» **Questions**
(1) In the heroin fact sheet, copy out word for word the stretch from "According to the UNODC" through "cocaine, at $10,600.".
(2) Write the next part of the heroin fact sheet, starting after its final sentence.

» **Exercise text**
* * * *
|Derived From||Opium poppy plants|
|Ways Used||Injected, Snorted, Sniffed, or Smoked|
|Scientific Name||Diacetylmorphine (among others)|
|Slang/Street Names for Heroin||H, hell dust, smack, black eagle, black tar, black pearl, brown crystal, brown tape, brown sugar, brown rhine, dirt, diesel, golden girl, orange line, red rock, red eagle, red chicken, salt, spider blue, white stuff, white nurse, white junk, brain damage, hard stuff, hard candy, hell dust, holy terror, nice and easy, joy flakes, rush hour, sweet dreams, aunt hazel, big harry, dr. feelgood, helen, hazel, henry, hombre, nickel deck, big H, capital H, galloping horse, h caps, hero, horse, antifreeze, skag, tootsie roll, little boy, foil|
|Slang/Street Names for Heroin Mixtures|
|Length of Time in Body/Bloodstream||Typically two days, longer with regular usage|
|Punitive Legal Measures||Federal law states that the first offense of heroin possession may be sentenced to one year in prison and fined $5,000, and a second possession charge doubles both time spent and fines. If caught selling or manufacturing, the typical charge is 10-15 years in prison and between $25,000-$100,000 fine.|
|DEA Drug Rating||Schedule 1|
Like any other drug, various processing methods yield different forms of the same drug with varying potencies. Heroin has three primary forms that are ingested in distinct ways, as described below.
|Definition||Methods of Use||Potency|
|Brown||Also known as diamorphine base, brown heroin comes from the first stage of purifying diacetylmorphine.||Brown heroin is typically smoked because it burns at a lower temperature than other forms. Sometimes it is injected, but it needs an acid to become soluble in water.||Brown heroin falls between the other two forms, having a medium potency.|
|White||Also known as diamorphine hydrochloride, white heroin is the purest form but has a bitter taste and is the most complicated form to produce.||White, highly pure heroin can be snorted or injected. It has a higher burning temperature, so it is typically not smoked.||White heroin is the purest and therefore has the strongest potency of the forms.|
|Black Tar||“Black tar” heroin is sticky like roofing tar or hard like coal. The dark color results from crude processing methods that leave behind impurities, making it the cheapest form to create.||Black Tar is usually dissolved, diluted, and injected into veins, muscles, or under the skin.||Due to the crude processing, black tar heroin has the least amount of heroin in it.|
According to the U.N.’s 2016 World Drug Report, heroin has fewer total users than most other illegal drugs, but it has one of the highest death rates. While Heroin usage is on the rise in the U.S. (unlike every other area), the percentage of Americans that use the substance is still lower than most other areas of the world.
According to the UNODC 2016 study, heroin has the highest unemployment rate for illicit drugs at 35%. The second highest unemployment rate is among crack cocaine users at 26%. According to a RAND study, the high level of unemployment is further complicated by the cost of heroin. Regular users spend at least $17,500 on heroin per year, compared to the second most expensive addiction, cocaine, at $10,600.
* * * *
» **Data**
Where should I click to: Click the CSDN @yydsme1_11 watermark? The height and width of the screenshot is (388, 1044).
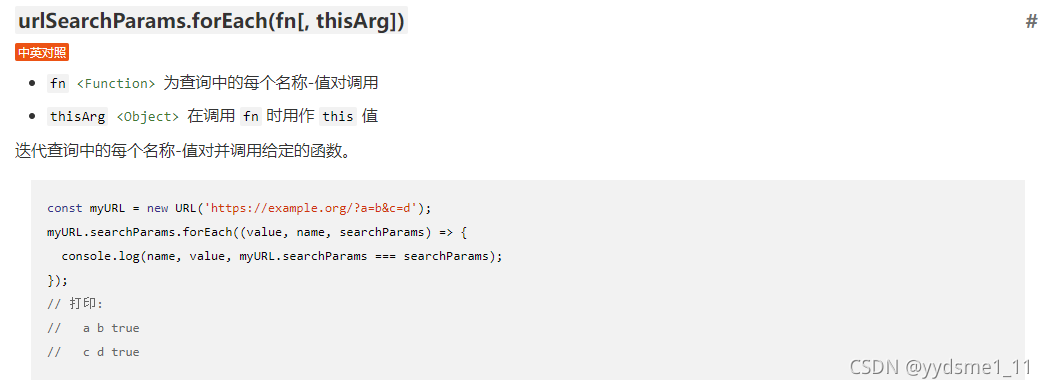941,366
* * * *
» **Results for the exercise**
(1)
According to the UNODC 2016 study, heroin has the highest unemployment rate for illicit drugs at 35%. The second highest unemployment rate is among crack cocaine users at 26%. According to a RAND study, the high level of unemployment is further complicated by the cost of heroin. Regular users spend at least $17,500 on heroin per year, compared to the second most expensive addiction, cocaine, at $10,600.

(2)
SAMHSA’s 2014 NSDUH study reported that over 4.8 million Americans had tried heroin at some point in their lives, and the average age of first use was 28 years old. They also estimate that over 200,000 people used heroin for the first time in 2014.
Heroin use has been steadily rising since 2007. Some argue that the rising figures are due to a surge of prescription drug addictions. Heroin is cheaper and more easily accessible, so it’s a recourse for people who can no longer get prescription drugs.
According to a 2013 study by NSDUH and SAMHSA, 4% of people who misused prescription opioids used heroin within five years, but when looking at heroin users as a whole, nearly 80% reported first overusing prescription opioid painkillers. This data shows that most people who abuse prescription painkillers do not transition to heroin, but most heroin users were first addicted to prescription opioid painkillers.
Heroin poses a double threat to the human brain: it targets the opioid receptors which makes the drug extremely pleasurable and dulls other pleasurable experiences after, and it reduces the pain signals the body sends to the brain. These effects cause lasting damage to the brain and the body, making withdrawal from heroin extremely uncomfortable and sometimes long-lasting.
The human brain contains chemicals called neurotransmitters that bind to mu-opioid receptors throughout the brain and body. These receptors regulate pain, hormone release, and feelings of well-being. When they are activated, they release dopamine, which makes the person feel pleasure. Heroin targets these receptors and other areas of the body to create a very addictive experience that changes the brain’s understanding of pleasure and pain.
Morphine has a similar chemical structure to endorphins, the hormone that makes you feel good when running or after having a baby. Endorphins activate opiate receptors, lessening pain and giving a strong sense of well-being. Morphine (originally heroin) activates the same receptors, but more intensely. The morphine attaches to mu-opioid receptors (MORs), resulting in extreme pleasure, or “a rush.”
During this short rush, the individual experiences less pain, which is called the analgesic (painkiller) effect. For instance, if a person breaks their hand, the hand’s receptors send a message that something is wrong to the central nervous system. The messages are called neurotransmitters, and they get from the hand to the brain by neurons passing them one to another until pain quickly registers in the brain and the body gets to work. Painkillers, or analgesics, fill the space between nerve cells, preventing them from sharing messages to the brain, and thus suppressing any recognition of pain, making it seem as though it doesn’t exist.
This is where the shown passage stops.